Name: Darkest of Days
Publisher: Valcon Games (360 version)
Genre: First Person Shooter
Release Date: 09/08/2009
In the realm of Science Fiction, one of the biggest concepts around is time travel. Whether you are hopping in a suped up Delorean to make sure your parents get together or sling-shotting around the sun to get some whales, traveling to a different era has a firm hold on our psyche. Going hand-in-hand with that concept is the question of, “What would happen if I had a rocket launcher or assault rifle in World War One?” To answer this, 8Monkeys has brought Darkest of Days to our attention. Let’s see if it is worth putting in a time capsule, or if you should take a quantum leap away from it.
Darkest of Days begins its story right on the field of battle in one of America’s greatest military blunders: the battle of Little Big Horn. Seems General Customer underestimated some Native Americans and is in the process of getting his ass handed to him on a butt-shaped platter. As your position is being overrun, you take an arrow to the stomach and fall down. Just as you are about to get a tomahawk haircut, a shimmering blue sphere pops up and a man in a-for lack of a better term-space suit pulls you through. You wake up sometime in the world of tomorrow, where a giant computer screen with eyes, going by the name Mother, welcomes you. After a painfully brief, “You have become unhinged from time” speech, you get a tutorial in shooting weapons and chucking grenades, and set off to make sure that time happens the way it should, all in the service of time travel corporation Kronotek.
After your indoctrination, you are presented with a choice for a pair of missions. Save a Russian (wouldn’t it be Soviet? Just saying…) soldier during World War One, or rescue a Yankee during the American Civil War. After a few checkpoints, it is back to Mother for some much-needed upgrades and recap. Accompanying you on these missions is your handy Drill Instructor/lifesaver, Dexter. I’m going to come back to him later, because 8Monkeys does something I’m still trying to decide on.
Anyway, you tend to get stuck with period-accurate weaponry for most of the game, with the occasional, awesome change of pace to future tech that you want. Along the way, an opposing team of time travelers show up and pick devastating fights with you. There is a rival faction, as it happens, and they want you to work for them too. Who knew some schmuck who should have died was could be in such demand? What follows from this is the standard, “We’re right/No, we are the correct ones” that these types of games usually have. However, I have to say that the developers took a lot of time to make sure that the concept of Time Travel is respected. Except for that one thing I’m going to be talking about later. You are reminded constantly about the need to keep time inviolate. There is even a reward/penalty system in place to keep you from killing everything you see. Certain characters will be highlighted in blue, and you don’t want to kill them. You can think that they are the great-grandfather of the inventor of TV or something, but it adds a nice touch. People looking for something besides just the basic story are going to be sorely disappointed, however. There is only the campaign to play through.

_WHAT IS NEEDED_.
Rename "rocket launcher" to "flamethrower" in the review, then write out the stretch of it starting at "Name: Darkest of" and ending at "away from it.". The data here comes from a separate source and is unrelated to the review.

_DATASET EXCERPT_.
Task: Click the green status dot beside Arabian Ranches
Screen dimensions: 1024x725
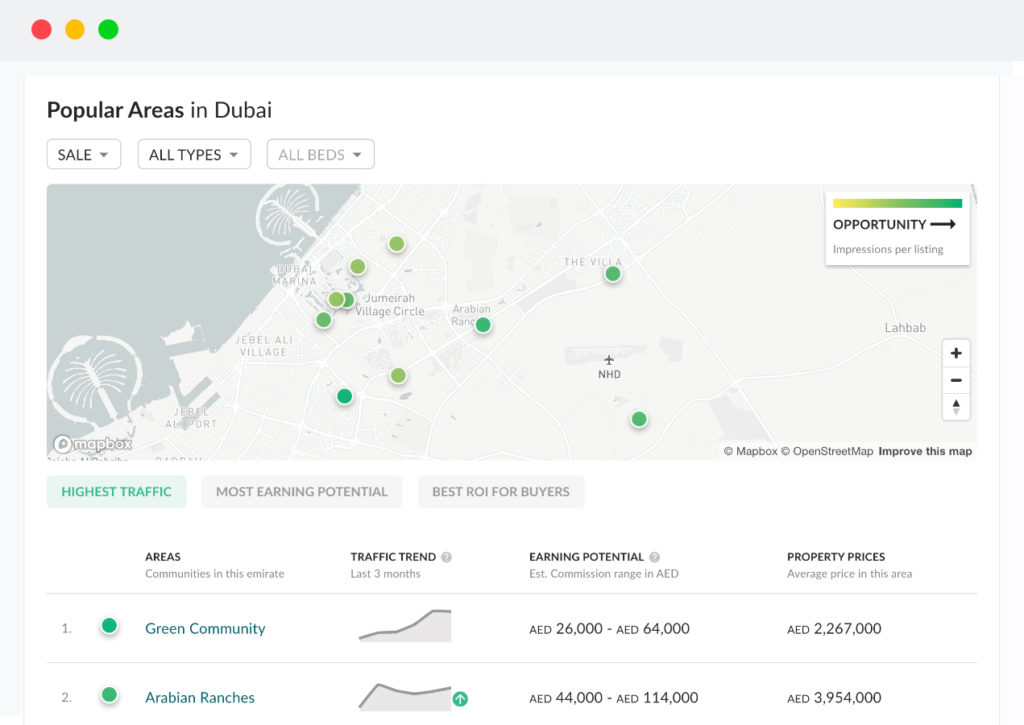Action: coord(109,696)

_EXERCISE SOLUTION_.
Name: Darkest of Days
Publisher: Valcon Games (360 version)
Genre: First Person Shooter
Release Date: 09/08/2009
In the realm of Science Fiction, one of the biggest concepts around is time travel. Whether you are hopping in a suped up Delorean to make sure your parents get together or sling-shotting around the sun to get some whales, traveling to a different era has a firm hold on our psyche. Going hand-in-hand with that concept is the question of, “What would happen if I had a flamethrower or assault rifle in World War One?” To answer this, 8Monkeys has brought Darkest of Days to our attention. Let’s see if it is worth putting in a time capsule, or if you should take a quantum leap away from it.